RECORDS SHOWN -
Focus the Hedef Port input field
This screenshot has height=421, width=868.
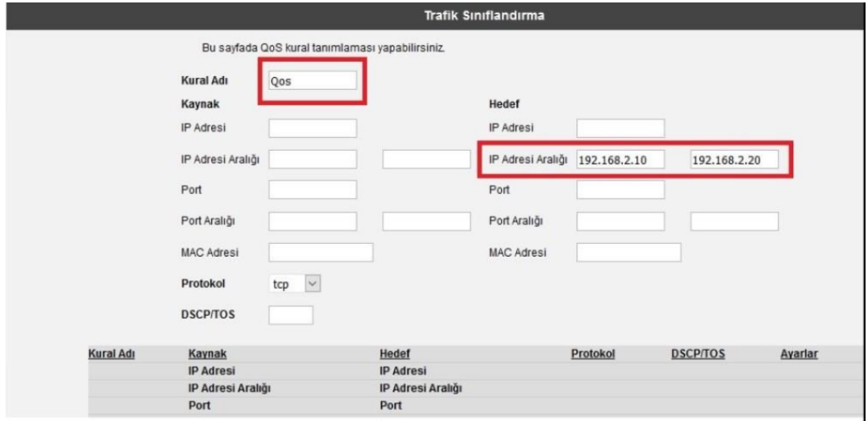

---

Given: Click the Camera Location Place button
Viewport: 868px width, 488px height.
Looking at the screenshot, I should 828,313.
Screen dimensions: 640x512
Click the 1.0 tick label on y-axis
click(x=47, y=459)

PROMPT - What you return should be exactly the lines above, starting at the one with "Focus the Hedef Port input field" and ending at the one with "This screenshot has height=421, width=868.", and nothing else.

EXERCISE SOLUTION -
Focus the Hedef Port input field
This screenshot has height=421, width=868.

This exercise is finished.